LOL! No a young guy had it. He bought it from an old lady at 19k. He just took great care of it. It wont look much different for as long as I have it.


----------



## fender bender (Mar 31, 2006)

Sweet ride!


----------



## Blue Water Ho (May 21, 2004)

Nice Rig!!


----------



## LIVIN (Oct 31, 2006)

Congrats on the truck !! It looks very clean and the low mileage is a big plus. The 7.3l is bulletproof.......

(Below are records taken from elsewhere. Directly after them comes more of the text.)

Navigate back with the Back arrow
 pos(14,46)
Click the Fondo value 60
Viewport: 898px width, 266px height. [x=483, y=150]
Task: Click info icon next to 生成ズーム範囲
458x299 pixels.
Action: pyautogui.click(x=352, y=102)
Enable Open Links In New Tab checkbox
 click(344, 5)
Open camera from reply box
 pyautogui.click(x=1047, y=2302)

Now it's time for a programmer !?!?


----------



## Profish00 (May 21, 2004)

Sweet Rig, HOW MUCH WAS IT...:birthday2


----------



## fishbowl365 (Mar 9, 2005)

nice find


----------



## Harley (Jul 5, 2007)

Looks better than the Mustang and I hope it runs better than the Bronco. How's the boat going? You haven't taken it to the jetties I hope.


----------



## wfishtx (Apr 10, 2006)

You had me going there for a second. I just sold my 96 Ford F250 PSD that is the same exact color as that one last week. Thought you may have been the buyer until I read how many miles you had on it. Mine turned 247k miles the day before I sold her. 

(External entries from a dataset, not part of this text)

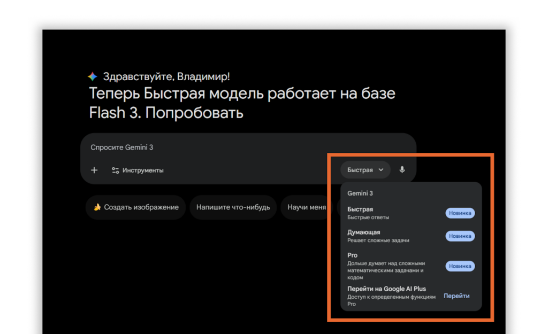Click the Gemini sparkle logo beside the greeting
The width and height of the screenshot is (548, 334).
click(93, 76)
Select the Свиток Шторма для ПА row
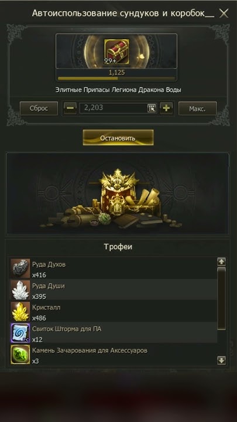The width and height of the screenshot is (237, 422). point(114,333)
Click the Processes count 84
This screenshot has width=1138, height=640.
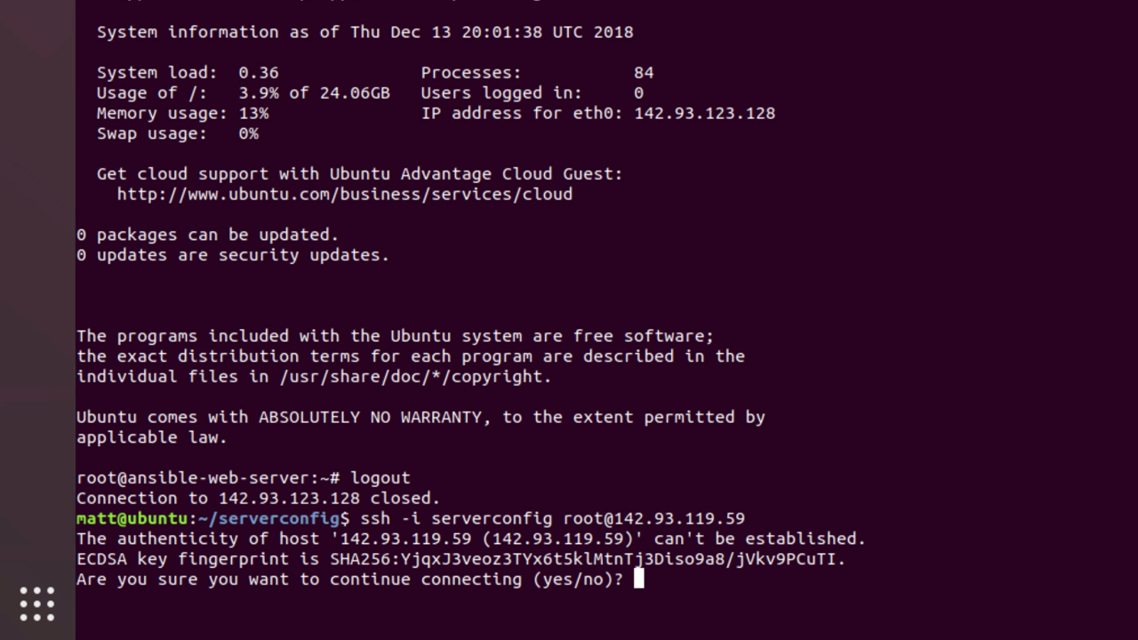pos(644,73)
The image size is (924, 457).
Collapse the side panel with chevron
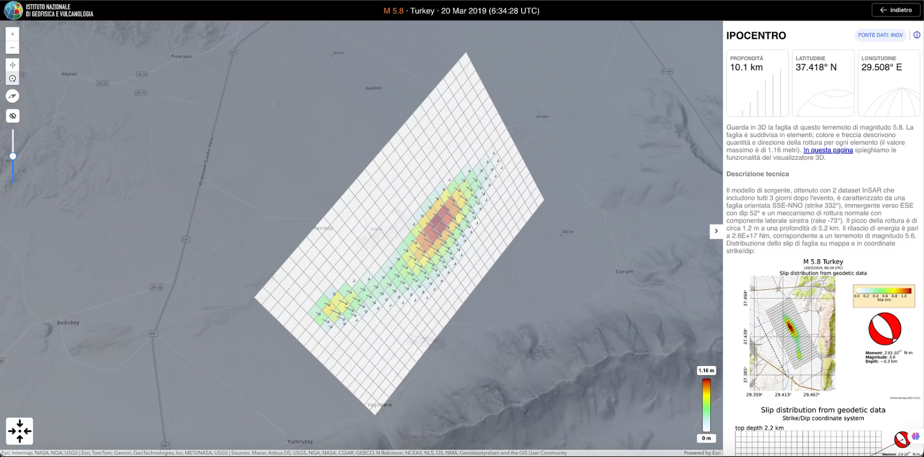click(x=716, y=231)
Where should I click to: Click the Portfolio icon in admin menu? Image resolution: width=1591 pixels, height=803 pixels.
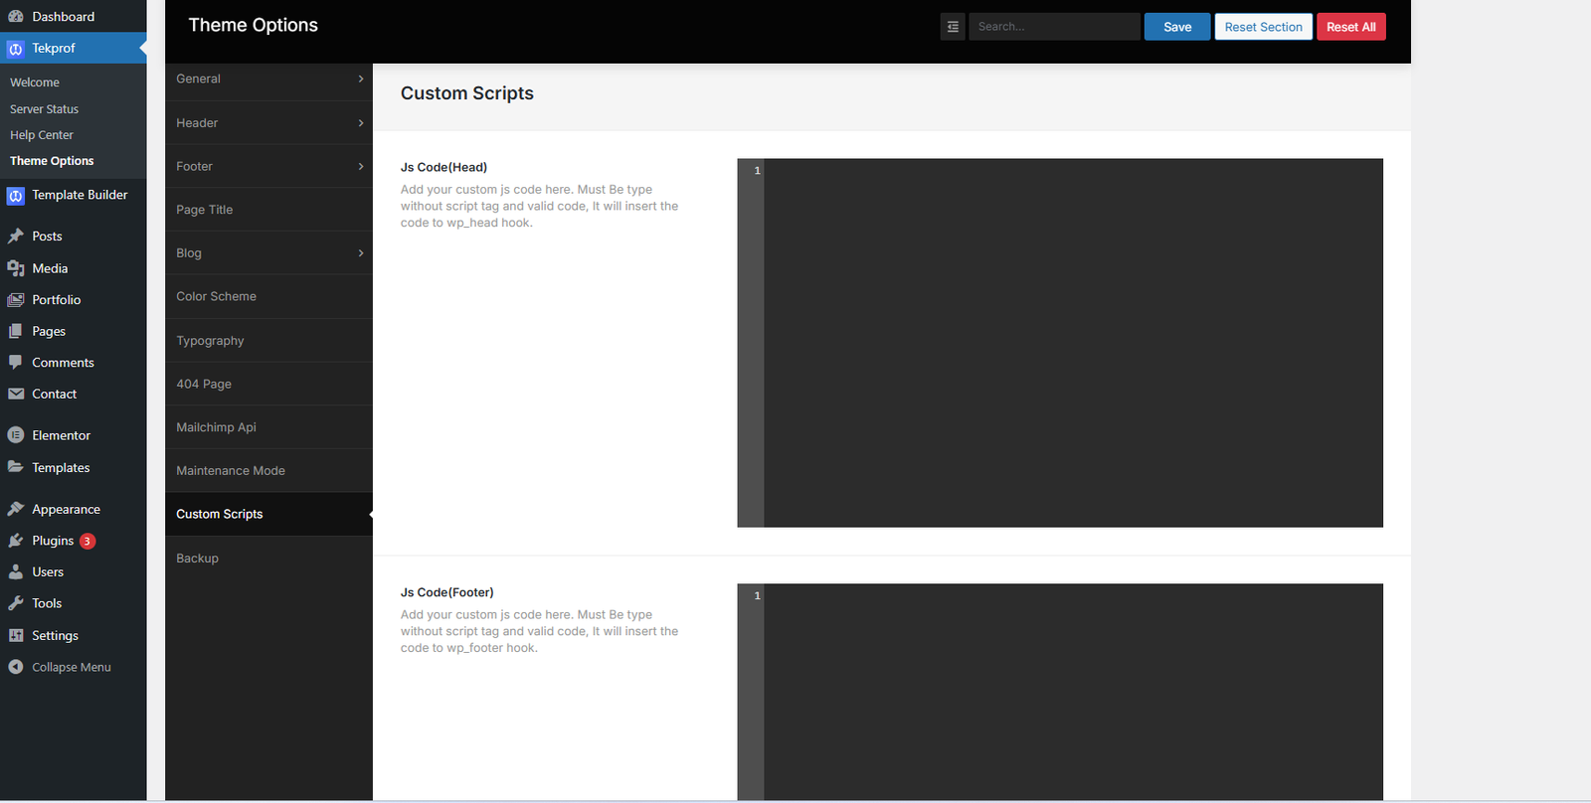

Those are some great motors and seem to hold up real well. I had a few problems with mine over the last year (one reason why I decided to go ahead and sell her), so if you ever have any questions don't hesitate to throw them my way.


----------



## hoosierplugger (May 24, 2004)

LIVIN said:


> Congrats on the truck !! It looks very clean and the low mileage is a big plus. The 7.3l is bulletproof.......
> 
> Now it's time for a programmer !?!?


Agree.... bulletproof.


----------



## saltwatersensations (Aug 30, 2004)

any suggestions on a programmer???


----------



## thundertrout (Jun 22, 2006)

that's a clean good looking truck salt,what kinda fuel burn are you getting with it?


----------



## saltwatersensations (Aug 30, 2004)

I am getting 18 mpg.


----------



## thundertrout (Jun 22, 2006)

i had the super chps in mine and the fuel burn was really poor due
to smashing the pedal to the floor.i took mine out and sold it.you'll
be playing with that go pedal.i'll never buy another one,save your money.


----------



## wfishtx (Apr 10, 2006)

I owned my truck (96 F250 7.3 PSD) for 11.5 years and never put a programmer of any kind in it. The day I sold her she was still averaging just over 18 mpg and I pulled a 25ft horse trailer and a 20ft boat with her on a fairly regular basis and she pulled just fine. Its my opinion that if programmers were good for trucks they would come already installed. Just keep the oil and filters changed on a regular basis and she'll last you almost forever. I agree with the previous post, save your money.

Edit: She didn't get 18 mpg when I was pulling anything. She would average about 13 - 15 mpg with a load. Didn't want there to be any confusion.



saltwatersensations said:


> any suggestions on a programmer???


----------



## saltwatersensations (Aug 30, 2004)

I heard that a chip will improve the gas mileage also. Not saying I wouldnt play with the pedal every once in a while, but i dont have deep pockets so I couldnt afford to do that too much.


----------



## KBEN (Nov 4, 2007)

Great buy, I bought my 97 F350 PS dually in 2003 with 79,000, it now has 150,000 and is still going strong pulls a 34' FW and goes right on down the road.


----------